[Records from a pointing dataset]
START

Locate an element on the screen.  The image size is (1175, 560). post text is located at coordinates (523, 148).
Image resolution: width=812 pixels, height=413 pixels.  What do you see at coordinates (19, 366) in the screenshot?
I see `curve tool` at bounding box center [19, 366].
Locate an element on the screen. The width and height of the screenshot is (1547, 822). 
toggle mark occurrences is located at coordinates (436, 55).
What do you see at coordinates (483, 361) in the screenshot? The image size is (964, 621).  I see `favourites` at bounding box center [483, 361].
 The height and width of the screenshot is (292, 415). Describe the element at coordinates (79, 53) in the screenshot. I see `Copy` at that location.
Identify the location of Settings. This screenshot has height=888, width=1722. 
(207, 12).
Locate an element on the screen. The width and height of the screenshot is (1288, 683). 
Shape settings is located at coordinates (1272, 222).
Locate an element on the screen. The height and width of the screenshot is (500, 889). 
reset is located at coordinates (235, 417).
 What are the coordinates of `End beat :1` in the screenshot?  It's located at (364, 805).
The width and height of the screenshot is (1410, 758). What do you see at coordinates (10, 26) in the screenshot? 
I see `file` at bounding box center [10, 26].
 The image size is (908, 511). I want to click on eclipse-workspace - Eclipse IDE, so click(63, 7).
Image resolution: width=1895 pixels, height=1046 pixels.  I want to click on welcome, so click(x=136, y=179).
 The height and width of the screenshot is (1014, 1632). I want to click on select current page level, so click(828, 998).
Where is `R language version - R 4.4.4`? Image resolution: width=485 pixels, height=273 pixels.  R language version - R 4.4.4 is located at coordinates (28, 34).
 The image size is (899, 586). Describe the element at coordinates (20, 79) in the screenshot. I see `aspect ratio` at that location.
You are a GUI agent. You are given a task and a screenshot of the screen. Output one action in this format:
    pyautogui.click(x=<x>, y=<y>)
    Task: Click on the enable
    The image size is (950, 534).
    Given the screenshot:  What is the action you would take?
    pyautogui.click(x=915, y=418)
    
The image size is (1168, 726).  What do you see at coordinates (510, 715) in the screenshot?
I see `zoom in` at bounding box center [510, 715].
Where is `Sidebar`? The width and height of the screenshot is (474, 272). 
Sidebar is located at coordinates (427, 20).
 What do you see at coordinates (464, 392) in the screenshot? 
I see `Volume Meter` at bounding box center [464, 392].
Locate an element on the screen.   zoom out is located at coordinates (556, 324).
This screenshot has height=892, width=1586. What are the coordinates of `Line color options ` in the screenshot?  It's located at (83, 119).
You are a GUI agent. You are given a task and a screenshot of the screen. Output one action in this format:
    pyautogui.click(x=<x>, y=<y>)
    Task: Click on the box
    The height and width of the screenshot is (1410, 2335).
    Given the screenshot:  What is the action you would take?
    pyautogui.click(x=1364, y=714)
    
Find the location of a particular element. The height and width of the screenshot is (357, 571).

END

Identify every line of the records above that contains the string "center", and copy each of those lines. Matching is case-sensitive.

Right answer
I see `curve tool` at bounding box center [19, 366].
What do you see at coordinates (483, 361) in the screenshot? The image size is (964, 621).  I see `favourites` at bounding box center [483, 361].
I see `file` at bounding box center [10, 26].
I see `zoom in` at bounding box center [510, 715].
I see `Volume Meter` at bounding box center [464, 392].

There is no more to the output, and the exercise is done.